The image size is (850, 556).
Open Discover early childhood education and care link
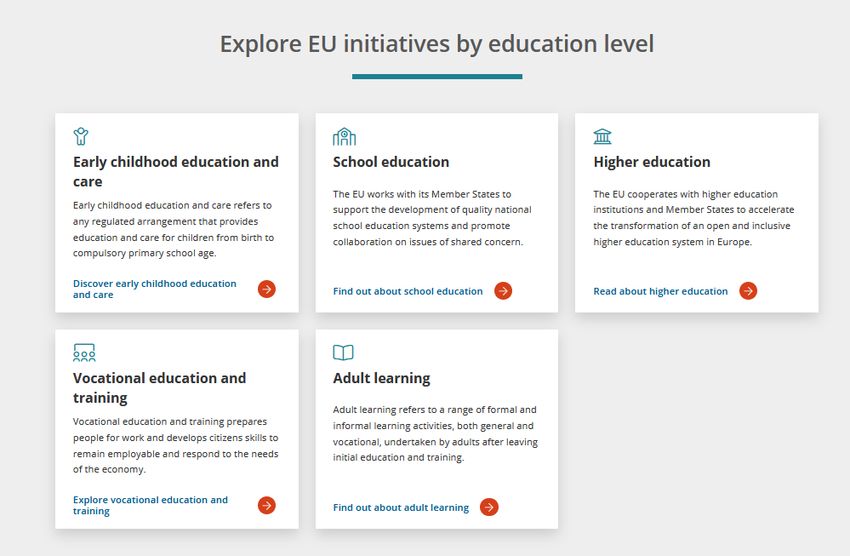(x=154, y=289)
==
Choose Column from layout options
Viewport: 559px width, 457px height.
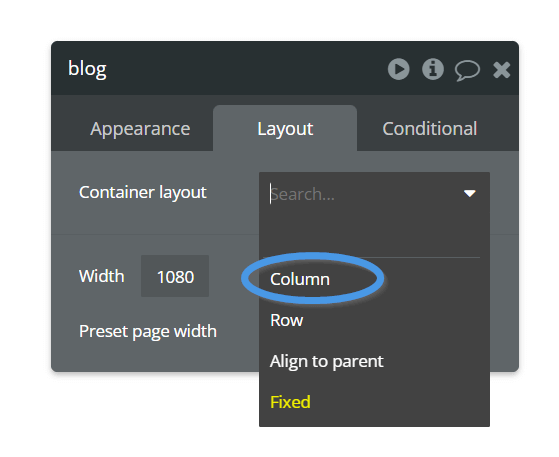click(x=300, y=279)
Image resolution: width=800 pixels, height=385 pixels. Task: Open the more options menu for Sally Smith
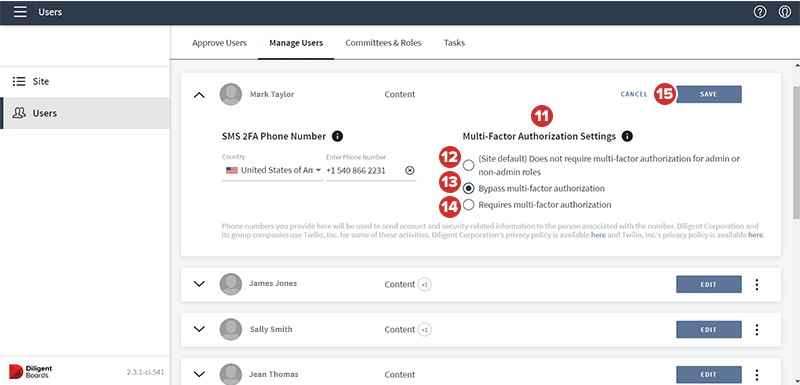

WHAT YOU WILL DO:
What are the lines above that hold the string "options"? Copy them.

ANSWER TO THE PROBLEM:
Choose Column from layout options
Image resolution: width=800 pixels, height=385 pixels. Task: Open the more options menu for Sally Smith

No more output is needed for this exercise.